Following news that Russia is to start powering up Iran’s Bushehr nuclear facility on August 21, John Bolton suggested that Israel subsequently has just days left to attack it. This is because once Bushehr goes online, any attack would “almost certainly release radiation into the atmosphere,” implying that Israel will “most unlikely … act militarily after fuel rods are loaded.” Both Bolton and the people at Heritage are worried that Russia’s assistance in bringing the plant online will “represent a major step forward for Iran’s nuclear weapons aspirations”, giving the country a “second route to nuclear weapons.”
Bolton concedes that an attack on Iran’s nuclear facilities remains unlikely, but pointed out that if Israel was “going to do anything, they certainly wouldn’t be talking about it” – just like before the bombing of Iraqi and Syrian reactors in 1981 and 2007 respectively. However, given the resurgence in speculation on the probability of an Israeli attack, the hawkish nature of Netanyahu’s coalition government, and now even Saudi Arabian media outlets advocating military action, might there be a chance that officials in Jerusalem believe attacking Bushehr is essential?
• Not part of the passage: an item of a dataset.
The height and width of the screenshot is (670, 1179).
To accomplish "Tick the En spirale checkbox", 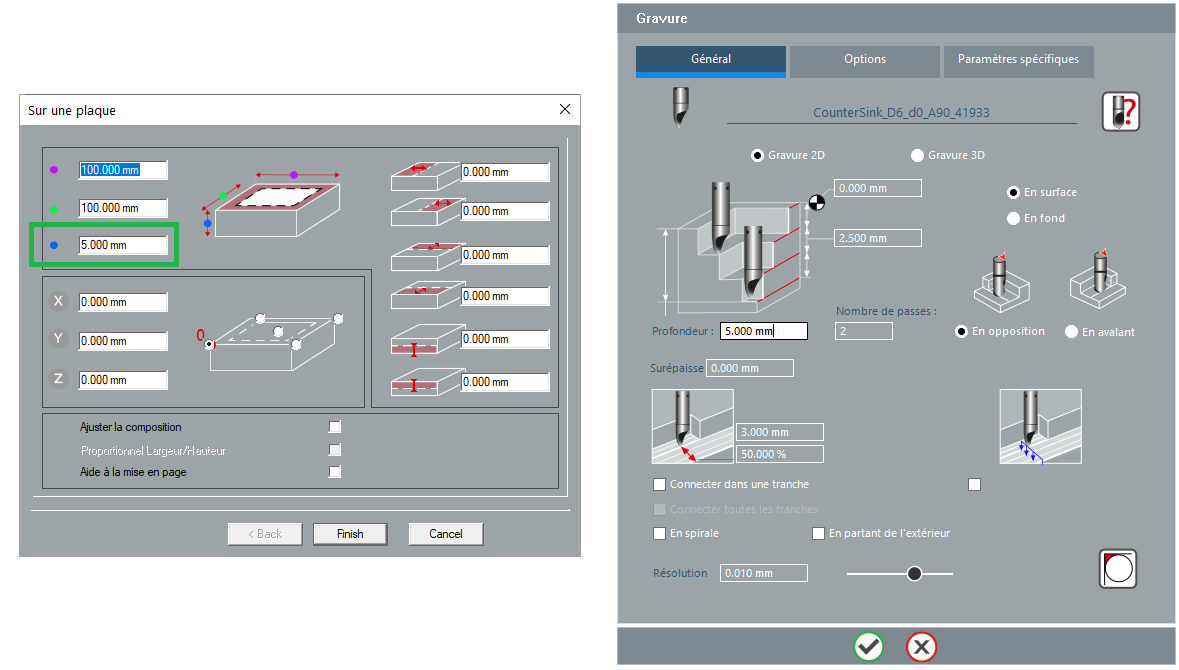I will 659,534.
This depends on whether Israel considers Bushehr to constitute a key element of (what it see’s as) Iran’s nuclear weapons program. Powered by Russian highly enriched uranium (HEU), it is true that when operational, Bushehr will produce plutonium-239, which can ultimately be used to make nuclear weapons. However, the creation of pU-239 is an inevitable by-product of the operation of a nuclear reactor and to assuage any fears that Iran might one day try and use this to create a plutonium based weapon, Russia has stated that it will be reclaiming all of the plant’s spent fuel rods. Although the U.S was initially opposed to Moscow’s involvement in Bushehr, it is for this reason that Washington now finds the powering up of Bushehr as acceptable – and also no doubt because the Russian provided HEU helps challenge Iran’s argument that it needs to produce its own fuel to power its civilian power plants.
Furthermore, Bushehr will also be operating under IAEA safeguards, adding an extra layer of safety (although not to the intrusive levels outlined by the IAEA’s non-obligatory Additional Protocol). As a result, if Iran really did want to one day divert any pu-239 to create a nuclear weapon, both the IAEA and Russian Government would be in a position to call them on it. And in any case, it is unknown if Iran is even close to possessing the technology or capability to extract plutonium from spent reactor fuel rods.
Israel’s attitude towards Bushehr will no doubt be shaped by the Obama administration’s public approval of the plan’s activation. While Israel attacked Syria’s reactor despite private U.S disapproval, Michael Anton is correct to suggest that “this time such an attack would have to take place not merely in spite of an ally’s private objections to the operation but of its public approval of the targeted project.” An attack in this context could thus prove calamitous for Israel-USA relations, something Jerusalem will probably be keen to avoid given the vast military aid it receives from the U.S. Nevertheless, Israel might be more worried about Iran’s intentions and choose to attack anyway.
Indeed, Israel may believe that as Bushehr starts producing pu-239 (enough some say for 30 bombs per year) Iran will become increasingly tempted to master the art of reprocessing in order to facilitate a non-HEU based approach to nuclear weapons production. This might be especially tempting for Tehran given the advanced state of their missile program and the fact that pu-239 allows for smaller, far more powerful warheads than HEU. Israel may also be concerned that although Russia will indeed be collecting spent fuel rods, it can only do so after a several year long cooling process – a time period potentially open to abuse. And as I have pointed out before, the IAEA’s safeguards are hardly watertight, so there is still the possibility that fissile material could be diverted undetected – something that although unlikely, may constitute an unacceptable risk for Israel.
Could Iran one day develop plutonium reprocessing facilities and divert spent fuel rods for nuclear weapon production? Maybe, but this is nothing more than a hypothetical question at the moment. Iran does not does not currently posses this capability; therefore it does not represent a current threat to Israel (who, let us not forget, could deter a nuclear armed Iran with its massive conventional superiority or its second strike nuclear submarine capability). Moreover, the risks associated with any Israeli attack would probably outweigh whatever ‘benefits’ Jerusalem may calculate would result from taking Bushehr out of the picture. Iranian media has already quoted Iran’s defense minister in response to a potential Israeli attack as saying “we may lose a power plant, but the whole existence of the Zionist regime will be jeopardized.” And as an article in The Atlantic outlined last week, any military strike on Iran could lead to a full-scale regional war.
Given the dire consequences of a military strike, it is therefore clear that if Israel really does believe that Bushehr is being developed for weapons use, then, with U.S. support, it should continue to use diplomacy to push Iran to sign up to the Additional Protocol and address the IAEA’s outstanding queries. In addition, more transparency re: its own nuclear program and faithfully attending the 2012 conference on a Middle East free of WMD will also boost Israel’s diplomatic credentials vis-à-vis Tehran.